ザインエレクトロニクス<6769>は2日、EV(電気自動車)を始めとする中国車載市場向けに、独自の情報伝送技術を搭載した製品出荷が累積で2百万個を超えたと発表した。



同社は中国車載市場向けに新製品の投入を進めており、近年は出荷増の一途を辿っている。特に、2021年は7月までの7カ月間累計だけで、昨年1年間出荷数の6割増となっており、中国への製品提供の伸びが著しい。この累計数は情報伝送用半導体チップセットに換算すれば、昨年の中国自動車販売台数約2,500万台のおよそ4%程度に相当する規模となる。

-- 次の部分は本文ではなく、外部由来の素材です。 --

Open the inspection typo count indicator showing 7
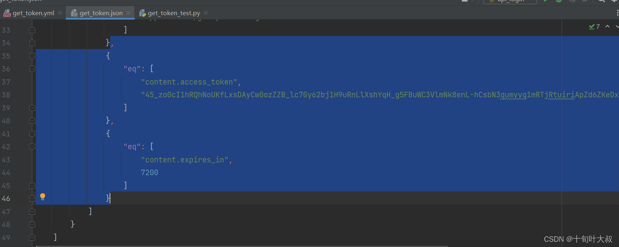This screenshot has width=619, height=247. [x=594, y=27]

同社は中期経営戦略「5G&Beyond」において車載市場を注力分野の一つと捉えており、EV等への貢献はSDGs達成に向けても重要なテーマである。EVが今後さらにデータ解析・利活用し高機能化するトレンドを踏まえ、車載カメラと車載ディスプレイの高機能化を通じて事業を発展させていく方針だ。特に中国はEVを核とした新車種展開に注力が進む車載市場であり、戦略上も重視している。上記の通り足元で中国向けの出荷が急速に伸びていることで、同社の中国車載市場における事業戦略は好調に進展しており、将来的な中期経営戦略の成果においても良好なパフォーマンスが期待できると弊社は考える。